Vale asumir entonces ―siguiendo las enseñanzas de la retórica― la repetición como un acto de retroceso a las posibilidades de lo sido. Engrana, tal repetición, dos elementos básicos de la pedagogía imaginaria: la temporalidad y la herencia. La temporalidad, dispone una mirada retrospectiva hacia el pasado en función de anticipar el proyecto por vivir, cuyo trabajo es vincular la ilimitación del tiempo histórico a la estructura finita del ser para la muerte. La herencia, se torna monódica al basarse en la transmisión de cada cual hacia sí mismo de lo que pueda aprehender, asumiendo con ello la repetición de su propia herencia como destino.
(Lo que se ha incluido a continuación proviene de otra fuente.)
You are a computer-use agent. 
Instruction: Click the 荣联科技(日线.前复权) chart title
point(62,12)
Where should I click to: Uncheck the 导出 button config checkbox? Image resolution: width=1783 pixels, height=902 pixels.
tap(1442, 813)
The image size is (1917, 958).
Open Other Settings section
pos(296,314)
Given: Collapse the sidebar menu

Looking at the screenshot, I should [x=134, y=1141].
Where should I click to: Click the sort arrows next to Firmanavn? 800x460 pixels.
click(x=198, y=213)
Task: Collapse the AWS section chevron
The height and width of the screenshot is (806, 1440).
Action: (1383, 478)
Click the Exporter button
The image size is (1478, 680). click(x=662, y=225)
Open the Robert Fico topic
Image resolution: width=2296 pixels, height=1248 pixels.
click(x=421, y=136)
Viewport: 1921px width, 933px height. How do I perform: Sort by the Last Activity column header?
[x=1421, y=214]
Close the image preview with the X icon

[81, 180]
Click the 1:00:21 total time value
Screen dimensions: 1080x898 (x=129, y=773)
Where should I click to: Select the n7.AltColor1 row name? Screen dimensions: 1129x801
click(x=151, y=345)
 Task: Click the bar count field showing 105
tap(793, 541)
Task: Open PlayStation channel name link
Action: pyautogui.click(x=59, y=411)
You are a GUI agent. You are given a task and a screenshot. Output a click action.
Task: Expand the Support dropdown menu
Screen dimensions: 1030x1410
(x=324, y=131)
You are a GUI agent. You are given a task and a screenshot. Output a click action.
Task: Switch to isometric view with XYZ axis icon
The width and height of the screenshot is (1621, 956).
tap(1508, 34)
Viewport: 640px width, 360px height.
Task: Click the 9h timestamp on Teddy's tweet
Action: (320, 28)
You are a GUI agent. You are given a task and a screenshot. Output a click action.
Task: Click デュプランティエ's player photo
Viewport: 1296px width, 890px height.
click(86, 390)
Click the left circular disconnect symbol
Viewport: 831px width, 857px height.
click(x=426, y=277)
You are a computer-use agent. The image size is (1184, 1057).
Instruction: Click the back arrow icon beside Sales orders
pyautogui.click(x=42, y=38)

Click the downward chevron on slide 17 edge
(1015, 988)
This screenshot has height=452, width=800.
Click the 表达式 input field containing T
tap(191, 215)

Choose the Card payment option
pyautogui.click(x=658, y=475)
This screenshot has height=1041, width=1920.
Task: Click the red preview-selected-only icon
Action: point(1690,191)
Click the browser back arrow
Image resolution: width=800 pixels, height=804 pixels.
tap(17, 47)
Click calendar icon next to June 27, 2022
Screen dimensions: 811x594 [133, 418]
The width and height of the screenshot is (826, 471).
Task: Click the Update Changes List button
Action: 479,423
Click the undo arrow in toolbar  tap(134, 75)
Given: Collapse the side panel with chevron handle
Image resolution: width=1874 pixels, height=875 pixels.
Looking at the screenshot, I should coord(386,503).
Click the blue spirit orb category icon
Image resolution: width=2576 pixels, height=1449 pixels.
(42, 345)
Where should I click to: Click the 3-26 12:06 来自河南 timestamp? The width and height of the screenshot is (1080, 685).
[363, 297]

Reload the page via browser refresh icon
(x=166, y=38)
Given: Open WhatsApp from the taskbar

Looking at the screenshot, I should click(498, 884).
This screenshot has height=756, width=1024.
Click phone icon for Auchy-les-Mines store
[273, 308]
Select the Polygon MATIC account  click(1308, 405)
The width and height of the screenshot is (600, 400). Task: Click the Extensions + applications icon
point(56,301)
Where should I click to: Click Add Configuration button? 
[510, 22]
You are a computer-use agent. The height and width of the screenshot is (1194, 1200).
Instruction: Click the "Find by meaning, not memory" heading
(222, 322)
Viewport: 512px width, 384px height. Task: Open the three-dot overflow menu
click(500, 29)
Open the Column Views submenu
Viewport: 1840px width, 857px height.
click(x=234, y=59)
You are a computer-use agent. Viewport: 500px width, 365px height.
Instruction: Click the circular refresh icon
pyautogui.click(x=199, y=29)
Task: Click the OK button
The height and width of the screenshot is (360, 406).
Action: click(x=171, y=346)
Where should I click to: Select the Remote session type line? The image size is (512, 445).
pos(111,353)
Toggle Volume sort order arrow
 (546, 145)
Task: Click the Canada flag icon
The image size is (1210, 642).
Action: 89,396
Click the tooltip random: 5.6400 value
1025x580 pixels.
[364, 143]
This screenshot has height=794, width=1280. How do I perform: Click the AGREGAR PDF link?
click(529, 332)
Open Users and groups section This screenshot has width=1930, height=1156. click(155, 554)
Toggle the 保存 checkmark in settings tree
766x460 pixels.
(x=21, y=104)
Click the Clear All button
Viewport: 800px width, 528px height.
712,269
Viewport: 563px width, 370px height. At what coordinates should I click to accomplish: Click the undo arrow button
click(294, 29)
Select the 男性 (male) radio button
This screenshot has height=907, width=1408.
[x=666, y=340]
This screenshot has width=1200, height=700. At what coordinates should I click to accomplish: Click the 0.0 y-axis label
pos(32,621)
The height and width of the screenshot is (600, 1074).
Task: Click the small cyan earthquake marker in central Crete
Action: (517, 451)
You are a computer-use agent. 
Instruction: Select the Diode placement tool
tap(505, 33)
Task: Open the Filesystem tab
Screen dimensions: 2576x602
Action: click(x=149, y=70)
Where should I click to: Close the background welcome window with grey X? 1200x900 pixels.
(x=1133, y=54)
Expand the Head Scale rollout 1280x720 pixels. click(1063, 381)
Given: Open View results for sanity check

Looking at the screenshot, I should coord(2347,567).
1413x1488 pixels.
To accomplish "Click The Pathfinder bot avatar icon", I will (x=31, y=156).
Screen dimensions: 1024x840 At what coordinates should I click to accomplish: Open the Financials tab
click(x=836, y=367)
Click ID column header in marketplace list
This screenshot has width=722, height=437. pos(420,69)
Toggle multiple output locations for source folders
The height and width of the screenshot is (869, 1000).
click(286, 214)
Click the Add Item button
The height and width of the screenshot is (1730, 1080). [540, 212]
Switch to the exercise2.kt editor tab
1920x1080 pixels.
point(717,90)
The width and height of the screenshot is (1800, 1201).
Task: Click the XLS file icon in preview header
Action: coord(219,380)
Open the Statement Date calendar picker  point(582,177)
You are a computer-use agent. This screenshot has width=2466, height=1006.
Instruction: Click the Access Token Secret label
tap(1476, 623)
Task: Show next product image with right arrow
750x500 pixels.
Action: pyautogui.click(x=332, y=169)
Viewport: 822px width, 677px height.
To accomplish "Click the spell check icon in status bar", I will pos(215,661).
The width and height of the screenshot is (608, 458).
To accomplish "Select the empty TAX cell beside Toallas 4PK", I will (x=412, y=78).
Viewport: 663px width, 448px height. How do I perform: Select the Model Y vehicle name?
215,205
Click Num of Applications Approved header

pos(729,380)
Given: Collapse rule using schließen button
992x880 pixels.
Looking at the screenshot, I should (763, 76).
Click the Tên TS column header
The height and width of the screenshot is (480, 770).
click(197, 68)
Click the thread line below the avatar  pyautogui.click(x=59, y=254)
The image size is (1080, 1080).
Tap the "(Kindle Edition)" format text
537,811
Visto así, la armonía existente entre destino y repetición pasa a ser el núcleo de la idea de historicidad, del mismo modo que el meollo de la repetición consiste en que cada cosa se reitere a sí misma como destino.
Sin discusión: el totalitarismo secuestra la Historia. Fijar la misma de antemano asegura una construcción narrativa regularmente asentada sobre la ficcionalización de la realidad. Para ser más exacto: se crea una realidad ficticia paralela a la real; se radicaliza el carácter ilusorio del discurso político. Por descontado que la historia es un cúmulo de datos que se inscriben y se borran simultánea y consecutivamente, cuya dimensión textual solo puede existir sobre la base de su inserción en una constelación imaginaria específica, la cual pervive viabilizando, decidiendo y reduciendo cada circunstancia. Por tal razón, el gran relato nunca fracasa: ese al que nos empujan los políticos y que nos dictan los historiadores, basado en la transmisión mítica del pasado, la obediente elaboración del presente y la incorruptible anunciación del futuro. Piénsese que las imágenes fracasan ―únicamente― cuando dejamos de encontrar en ellas analogías con aquello que las precede, o cuando dejamos de relacionarlas con el mundo que habitamos, ficcionándolas hasta darles forma de documento para que resguarden nuestras vidas.
Pero hay más: la construcción de un mundo ficticio por parte del Estado, conjuntamente con la conservación de la promesa de plenitud, no explican solamente el antedicho carácter ilusorio de la retórica totalitaria, se perfilan además como características básicas que hermanan totalitarismo y utopía. A esto se debe que el gran relato totalitario sea inamovible; también puede que debido a ello ―sin querer ser categórico― en Cuba nunca veamos el fin del gran relato.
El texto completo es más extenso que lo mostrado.